Kost und Logis: Sex und Staubsaugen

Nr. 15 –

Karin Hoffsten über die Frau, den Mann und alles andere

Vor einiger Zeit beschrieb eine Schweizer Austauschstudentin im «Tages-Anzeiger» das Häuschen, das sie während ihres Studiums in Tromsø bewohnt: «Architektin Kirsten Sand wollte hier feministisch bauen: Küche und Wohnzimmer sind zwar durch eine Schrankwand mit Spüle getrennt, die Trennwand selber besteht aber aus transparentem Plastik, damit man auch beim Kochen am Familienleben teilhaben kann.»

Hö, hö, dachte ich, feministisch! Und das im fortschrittlichen Norden! Bis ich merkte, dass die norwegische Architektin das Haus in der ersten Hälfte des 20. Jahrhunderts entworfen hat. Von so viel Transparenz wagte die Hausfrau hierzulande damals kaum zu träumen.

Die Zeiten haben sich geändert. Heute schaut nicht nur die Frau aus der Küche, sondern der Mann steht mittendrin. Der eine oder andere jedenfalls. Aber das ist jetzt auch wieder nicht gut. Denn wie vor kurzem einmal mehr in der «NZZ am Sonntag» zu lesen war: Je mehr er staubsaugt, desto weniger will sie Sex. Sie findet ihn scharf, wenn er schweissnass vom Krafttraining kommt oder im Zimmerli-Leibchen das Auto wäscht. Ob er über sie herfällt, wenn sie Socken stopft, kam nicht zur Sprache.

Ich wäre jedenfalls vorsichtig damit, den Knaben an der Fasnacht den Cowboy und den Indianer zu verbieten, wie kürzlich in einigen Kinderkrippen geschehen. Wenn die kleinen Friedensbotschafter geschlechtsreif geworden sind, steht möglicherweise der Fortbestand der Menschheit auf dem Spiel.

Aufgaben zur Übung ▸
(1) Beantworten Sie diese Fragen zur Kolumne:
(a) In welcher Stadt bewohnt die Schweizer Austauschstudentin während ihres Studiums das Häuschen?
(b) Woraus besteht die Trennwand zwischen Küche und Wohnzimmer?
(c) In welcher Zeitung war zu lesen, dass sie umso weniger Sex will, je mehr er staubsaugt?
(2) Schreiben Sie bitte den Abschnitt der Kolumne wortgetreu ab, beginnend mit „Karin Hoffsten über“ und weiter bis einschließlich „kaum zu träumen.“.
Die Zeilen stammen aus einer anderen Quelle als die Kolumne.

Bereitgestellte Angaben ▸
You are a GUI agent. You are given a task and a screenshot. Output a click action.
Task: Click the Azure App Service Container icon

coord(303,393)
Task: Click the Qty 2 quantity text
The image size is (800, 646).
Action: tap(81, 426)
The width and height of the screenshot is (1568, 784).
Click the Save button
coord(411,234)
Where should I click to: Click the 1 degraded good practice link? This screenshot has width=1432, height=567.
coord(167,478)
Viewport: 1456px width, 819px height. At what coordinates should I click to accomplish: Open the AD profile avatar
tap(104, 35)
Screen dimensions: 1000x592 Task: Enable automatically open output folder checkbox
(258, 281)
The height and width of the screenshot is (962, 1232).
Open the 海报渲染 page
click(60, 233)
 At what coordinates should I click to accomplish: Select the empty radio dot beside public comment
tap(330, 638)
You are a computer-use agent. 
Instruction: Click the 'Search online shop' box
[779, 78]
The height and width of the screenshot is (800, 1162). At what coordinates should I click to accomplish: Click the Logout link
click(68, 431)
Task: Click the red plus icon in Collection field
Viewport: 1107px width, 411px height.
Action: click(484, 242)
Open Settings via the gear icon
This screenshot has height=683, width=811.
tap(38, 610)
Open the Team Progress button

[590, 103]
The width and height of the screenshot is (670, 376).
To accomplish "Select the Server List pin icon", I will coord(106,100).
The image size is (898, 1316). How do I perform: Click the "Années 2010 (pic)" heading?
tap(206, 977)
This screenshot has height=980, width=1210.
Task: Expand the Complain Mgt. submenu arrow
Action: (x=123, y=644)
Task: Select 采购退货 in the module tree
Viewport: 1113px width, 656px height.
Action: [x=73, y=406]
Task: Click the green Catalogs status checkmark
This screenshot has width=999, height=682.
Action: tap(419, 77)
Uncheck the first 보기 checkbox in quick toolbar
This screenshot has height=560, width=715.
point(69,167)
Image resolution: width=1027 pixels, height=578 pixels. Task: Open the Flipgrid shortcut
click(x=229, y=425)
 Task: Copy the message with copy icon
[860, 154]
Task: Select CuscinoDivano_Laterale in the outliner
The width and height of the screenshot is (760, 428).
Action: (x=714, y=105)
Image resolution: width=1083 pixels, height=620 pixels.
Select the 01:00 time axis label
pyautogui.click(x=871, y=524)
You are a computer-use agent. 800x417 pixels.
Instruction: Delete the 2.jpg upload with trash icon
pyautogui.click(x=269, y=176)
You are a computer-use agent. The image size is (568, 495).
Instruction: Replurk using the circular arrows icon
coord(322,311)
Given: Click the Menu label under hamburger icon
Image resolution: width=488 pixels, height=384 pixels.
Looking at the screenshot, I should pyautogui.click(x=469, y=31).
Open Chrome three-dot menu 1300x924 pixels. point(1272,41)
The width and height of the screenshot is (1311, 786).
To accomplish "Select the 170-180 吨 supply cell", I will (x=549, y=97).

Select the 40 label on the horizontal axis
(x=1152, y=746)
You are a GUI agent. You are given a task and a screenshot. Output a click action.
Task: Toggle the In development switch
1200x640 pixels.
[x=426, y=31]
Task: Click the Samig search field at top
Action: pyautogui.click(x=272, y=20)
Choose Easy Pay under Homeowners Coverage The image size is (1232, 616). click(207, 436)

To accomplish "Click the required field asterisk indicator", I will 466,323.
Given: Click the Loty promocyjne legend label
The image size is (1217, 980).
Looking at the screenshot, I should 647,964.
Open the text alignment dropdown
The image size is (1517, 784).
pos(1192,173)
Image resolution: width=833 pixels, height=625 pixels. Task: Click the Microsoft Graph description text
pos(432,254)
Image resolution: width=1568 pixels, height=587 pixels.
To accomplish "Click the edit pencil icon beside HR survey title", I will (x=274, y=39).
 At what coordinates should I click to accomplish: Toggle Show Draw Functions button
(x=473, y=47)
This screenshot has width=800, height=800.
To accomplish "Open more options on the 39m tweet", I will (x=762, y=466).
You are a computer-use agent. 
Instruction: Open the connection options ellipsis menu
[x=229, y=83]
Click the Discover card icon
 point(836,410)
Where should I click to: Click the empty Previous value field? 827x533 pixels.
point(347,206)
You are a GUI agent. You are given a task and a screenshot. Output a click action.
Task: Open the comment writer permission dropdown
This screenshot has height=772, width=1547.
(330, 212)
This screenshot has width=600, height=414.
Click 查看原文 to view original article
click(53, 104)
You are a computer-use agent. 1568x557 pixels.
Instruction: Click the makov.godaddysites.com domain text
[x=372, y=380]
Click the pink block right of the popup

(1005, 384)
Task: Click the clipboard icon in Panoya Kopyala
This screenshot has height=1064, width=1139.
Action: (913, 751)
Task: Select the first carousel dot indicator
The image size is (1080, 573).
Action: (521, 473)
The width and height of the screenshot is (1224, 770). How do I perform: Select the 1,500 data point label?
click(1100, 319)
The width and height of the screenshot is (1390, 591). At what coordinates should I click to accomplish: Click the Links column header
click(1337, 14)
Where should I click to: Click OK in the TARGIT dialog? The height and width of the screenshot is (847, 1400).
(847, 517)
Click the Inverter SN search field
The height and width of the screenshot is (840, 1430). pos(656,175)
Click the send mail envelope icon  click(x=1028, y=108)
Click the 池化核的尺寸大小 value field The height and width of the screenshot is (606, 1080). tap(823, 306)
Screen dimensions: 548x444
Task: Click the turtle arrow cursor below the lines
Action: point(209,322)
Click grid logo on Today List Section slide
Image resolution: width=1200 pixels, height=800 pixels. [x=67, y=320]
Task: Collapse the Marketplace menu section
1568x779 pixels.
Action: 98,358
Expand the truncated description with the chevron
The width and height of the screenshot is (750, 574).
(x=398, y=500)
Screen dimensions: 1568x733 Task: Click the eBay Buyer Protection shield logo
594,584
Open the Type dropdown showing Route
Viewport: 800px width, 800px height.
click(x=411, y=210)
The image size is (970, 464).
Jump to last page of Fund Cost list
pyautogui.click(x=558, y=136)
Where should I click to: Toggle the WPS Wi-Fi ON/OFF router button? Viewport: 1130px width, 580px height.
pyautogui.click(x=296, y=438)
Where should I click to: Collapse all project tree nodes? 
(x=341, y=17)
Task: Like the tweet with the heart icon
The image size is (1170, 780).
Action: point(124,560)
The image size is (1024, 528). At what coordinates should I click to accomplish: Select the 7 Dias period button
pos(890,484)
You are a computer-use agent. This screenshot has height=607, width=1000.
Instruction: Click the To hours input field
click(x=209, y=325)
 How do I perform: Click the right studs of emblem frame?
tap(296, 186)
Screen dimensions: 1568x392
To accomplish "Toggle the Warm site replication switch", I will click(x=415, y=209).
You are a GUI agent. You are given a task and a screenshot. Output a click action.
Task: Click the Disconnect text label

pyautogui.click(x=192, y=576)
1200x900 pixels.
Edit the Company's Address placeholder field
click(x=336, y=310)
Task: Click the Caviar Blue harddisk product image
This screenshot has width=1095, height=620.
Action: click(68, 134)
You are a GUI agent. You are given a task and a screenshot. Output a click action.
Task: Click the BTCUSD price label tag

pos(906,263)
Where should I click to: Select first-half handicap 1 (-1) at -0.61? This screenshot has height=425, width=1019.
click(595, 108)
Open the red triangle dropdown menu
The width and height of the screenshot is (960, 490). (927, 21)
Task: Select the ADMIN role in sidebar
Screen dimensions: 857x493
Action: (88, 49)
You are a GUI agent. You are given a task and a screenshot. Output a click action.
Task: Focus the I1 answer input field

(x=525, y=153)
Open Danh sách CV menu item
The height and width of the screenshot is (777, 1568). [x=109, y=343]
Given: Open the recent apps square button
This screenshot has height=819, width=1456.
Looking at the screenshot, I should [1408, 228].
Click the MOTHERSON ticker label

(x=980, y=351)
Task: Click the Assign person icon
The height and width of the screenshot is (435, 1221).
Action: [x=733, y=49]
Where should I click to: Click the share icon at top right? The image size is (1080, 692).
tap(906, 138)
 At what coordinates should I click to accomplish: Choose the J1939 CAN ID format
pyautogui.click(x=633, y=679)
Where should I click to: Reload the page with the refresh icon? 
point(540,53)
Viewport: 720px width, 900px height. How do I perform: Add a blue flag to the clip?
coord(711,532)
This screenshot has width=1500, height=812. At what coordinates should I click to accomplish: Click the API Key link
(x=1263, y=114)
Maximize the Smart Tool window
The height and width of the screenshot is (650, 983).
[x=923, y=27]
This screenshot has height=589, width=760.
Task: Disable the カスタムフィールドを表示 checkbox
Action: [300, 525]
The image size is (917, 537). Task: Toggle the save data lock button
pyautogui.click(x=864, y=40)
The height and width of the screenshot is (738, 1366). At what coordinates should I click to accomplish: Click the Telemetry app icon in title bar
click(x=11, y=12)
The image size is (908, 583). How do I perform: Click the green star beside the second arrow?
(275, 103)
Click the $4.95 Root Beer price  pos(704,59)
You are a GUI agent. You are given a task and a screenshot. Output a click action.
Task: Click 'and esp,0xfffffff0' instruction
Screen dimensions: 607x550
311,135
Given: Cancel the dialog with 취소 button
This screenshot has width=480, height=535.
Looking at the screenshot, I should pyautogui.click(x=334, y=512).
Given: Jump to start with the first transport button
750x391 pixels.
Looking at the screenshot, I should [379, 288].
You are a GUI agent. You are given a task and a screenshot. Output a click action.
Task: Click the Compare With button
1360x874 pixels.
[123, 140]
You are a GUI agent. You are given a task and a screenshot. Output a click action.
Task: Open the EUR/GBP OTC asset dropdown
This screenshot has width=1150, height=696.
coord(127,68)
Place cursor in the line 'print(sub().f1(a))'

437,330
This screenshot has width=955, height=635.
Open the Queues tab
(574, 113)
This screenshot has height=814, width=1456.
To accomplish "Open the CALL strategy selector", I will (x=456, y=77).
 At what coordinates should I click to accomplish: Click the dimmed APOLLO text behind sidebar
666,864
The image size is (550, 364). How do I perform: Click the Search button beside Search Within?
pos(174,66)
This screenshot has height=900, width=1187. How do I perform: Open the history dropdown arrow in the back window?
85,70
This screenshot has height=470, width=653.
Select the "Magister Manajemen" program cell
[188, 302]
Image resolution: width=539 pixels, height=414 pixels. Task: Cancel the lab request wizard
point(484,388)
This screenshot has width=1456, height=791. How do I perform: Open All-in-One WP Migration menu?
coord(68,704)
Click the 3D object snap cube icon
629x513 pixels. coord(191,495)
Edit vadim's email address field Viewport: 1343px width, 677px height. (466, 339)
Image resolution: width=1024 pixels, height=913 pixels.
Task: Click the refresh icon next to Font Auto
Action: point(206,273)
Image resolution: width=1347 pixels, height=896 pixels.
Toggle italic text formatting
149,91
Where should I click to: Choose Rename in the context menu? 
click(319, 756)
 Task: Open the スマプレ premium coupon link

Lösungen der Übungen ▸
(1)
(a) In Tromsø.
(b) Aus transparentem Plastik.
(c) In der «NZZ am Sonntag».

(2)
Karin Hoffsten über die Frau, den Mann und alles andere

Vor einiger Zeit beschrieb eine Schweizer Austauschstudentin im «Tages-Anzeiger» das Häuschen, das sie während ihres Studiums in Tromsø bewohnt: «Architektin Kirsten Sand wollte hier feministisch bauen: Küche und Wohnzimmer sind zwar durch eine Schrankwand mit Spüle getrennt, die Trennwand selber besteht aber aus transparentem Plastik, damit man auch beim Kochen am Familienleben teilhaben kann.»

Hö, hö, dachte ich, feministisch! Und das im fortschrittlichen Norden! Bis ich merkte, dass die norwegische Architektin das Haus in der ersten Hälfte des 20. Jahrhunderts entworfen hat. Von so viel Transparenz wagte die Hausfrau hierzulande damals kaum zu träumen.